Use a triple integral to find the volume of the solid bounded below by the cone $z=\sqrt{x^{2}+y^{2}}$ and bounded above by the sphere $x^{2}+y^{2}+z^{2}=392$.

Step 1 ：Convert the given equations into spherical coordinates. The cone $z=\sqrt{x^{2}+y^{2}}$ corresponds to $\phi = \frac{\pi}{4}$ in spherical coordinates, and the sphere $x^{2}+y^{2}+z^{2}=392$ corresponds to $\rho = 14$.

Step 2 ：Set up the triple integral to find the volume of the solid. We need to integrate over $\rho$ from 0 to 14, over $\phi$ from 0 to $\frac{\pi}{4}$, and over $\theta$ from 0 to $2\pi$. The volume element in spherical coordinates is $dV = \rho^{2}\sin\phi d\rho d\phi d\theta$.

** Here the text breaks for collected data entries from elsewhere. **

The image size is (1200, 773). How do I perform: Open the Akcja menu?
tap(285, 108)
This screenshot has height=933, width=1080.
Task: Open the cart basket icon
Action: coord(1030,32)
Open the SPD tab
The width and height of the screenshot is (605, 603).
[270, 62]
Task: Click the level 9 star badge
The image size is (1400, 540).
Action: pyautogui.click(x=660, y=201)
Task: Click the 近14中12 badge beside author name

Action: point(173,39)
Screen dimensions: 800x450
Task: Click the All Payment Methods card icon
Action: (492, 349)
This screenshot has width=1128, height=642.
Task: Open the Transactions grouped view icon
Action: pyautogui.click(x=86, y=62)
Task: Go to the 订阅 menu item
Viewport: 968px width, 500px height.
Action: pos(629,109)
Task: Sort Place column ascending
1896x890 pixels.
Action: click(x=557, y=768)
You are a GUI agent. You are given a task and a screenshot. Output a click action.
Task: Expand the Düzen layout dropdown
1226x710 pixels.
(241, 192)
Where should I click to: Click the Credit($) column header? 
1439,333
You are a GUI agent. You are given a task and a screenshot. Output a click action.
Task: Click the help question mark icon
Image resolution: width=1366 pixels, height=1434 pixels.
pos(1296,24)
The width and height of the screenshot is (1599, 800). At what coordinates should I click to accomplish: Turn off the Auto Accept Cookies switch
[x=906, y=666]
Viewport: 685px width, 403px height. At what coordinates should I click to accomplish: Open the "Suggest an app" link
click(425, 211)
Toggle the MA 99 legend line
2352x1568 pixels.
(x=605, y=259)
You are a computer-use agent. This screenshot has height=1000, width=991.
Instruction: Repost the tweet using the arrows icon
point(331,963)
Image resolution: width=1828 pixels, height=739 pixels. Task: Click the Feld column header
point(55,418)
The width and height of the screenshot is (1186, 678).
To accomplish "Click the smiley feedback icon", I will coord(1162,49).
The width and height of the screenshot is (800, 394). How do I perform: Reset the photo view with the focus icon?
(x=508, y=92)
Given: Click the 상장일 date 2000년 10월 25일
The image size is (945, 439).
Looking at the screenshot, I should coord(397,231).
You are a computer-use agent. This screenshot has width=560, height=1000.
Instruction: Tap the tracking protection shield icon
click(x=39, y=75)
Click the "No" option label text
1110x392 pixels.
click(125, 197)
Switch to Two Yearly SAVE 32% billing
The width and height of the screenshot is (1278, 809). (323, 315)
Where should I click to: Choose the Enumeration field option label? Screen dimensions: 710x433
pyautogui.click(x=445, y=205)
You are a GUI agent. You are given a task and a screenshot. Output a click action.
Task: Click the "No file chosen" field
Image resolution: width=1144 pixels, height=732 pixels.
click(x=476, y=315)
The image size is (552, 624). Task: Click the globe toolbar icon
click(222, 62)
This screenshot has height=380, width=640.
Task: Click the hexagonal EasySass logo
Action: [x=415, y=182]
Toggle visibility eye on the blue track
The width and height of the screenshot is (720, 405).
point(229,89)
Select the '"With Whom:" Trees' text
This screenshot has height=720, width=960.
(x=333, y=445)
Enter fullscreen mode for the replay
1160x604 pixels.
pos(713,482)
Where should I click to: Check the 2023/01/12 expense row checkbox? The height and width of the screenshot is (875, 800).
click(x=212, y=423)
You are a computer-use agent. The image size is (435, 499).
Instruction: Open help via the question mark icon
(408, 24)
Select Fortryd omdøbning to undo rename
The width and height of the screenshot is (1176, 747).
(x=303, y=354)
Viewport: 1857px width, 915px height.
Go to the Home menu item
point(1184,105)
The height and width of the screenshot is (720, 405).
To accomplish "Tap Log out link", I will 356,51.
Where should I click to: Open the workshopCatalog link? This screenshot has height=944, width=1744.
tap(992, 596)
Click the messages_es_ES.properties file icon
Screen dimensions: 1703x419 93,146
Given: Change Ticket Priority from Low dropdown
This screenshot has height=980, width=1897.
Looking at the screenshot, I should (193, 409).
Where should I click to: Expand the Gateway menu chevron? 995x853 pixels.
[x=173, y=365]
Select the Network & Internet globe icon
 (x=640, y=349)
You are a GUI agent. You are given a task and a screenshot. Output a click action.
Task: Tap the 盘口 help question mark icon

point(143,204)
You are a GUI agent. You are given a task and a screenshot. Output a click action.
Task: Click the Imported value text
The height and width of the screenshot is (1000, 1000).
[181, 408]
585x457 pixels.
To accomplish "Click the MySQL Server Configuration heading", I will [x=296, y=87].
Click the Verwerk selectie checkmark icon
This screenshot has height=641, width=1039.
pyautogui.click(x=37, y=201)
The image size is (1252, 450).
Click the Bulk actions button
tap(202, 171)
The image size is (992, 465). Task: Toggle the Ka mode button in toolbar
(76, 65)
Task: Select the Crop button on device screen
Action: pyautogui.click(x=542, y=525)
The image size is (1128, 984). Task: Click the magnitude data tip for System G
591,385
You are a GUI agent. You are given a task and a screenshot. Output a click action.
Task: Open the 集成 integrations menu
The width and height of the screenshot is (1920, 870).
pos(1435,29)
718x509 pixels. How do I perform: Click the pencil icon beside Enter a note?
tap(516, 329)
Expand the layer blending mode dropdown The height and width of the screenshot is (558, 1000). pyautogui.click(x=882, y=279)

Step 3 ：Perform the integration. The integrand is $\rho^{2}\sin(\phi)$.

Step 4 ：The result of the integration is a numerical value that represents the volume of the solid. This is the final answer.

Step 5 ：The volume of the solid is \(\boxed{\frac{2\pi}{3}(2744 - 1372\sqrt{2})}\).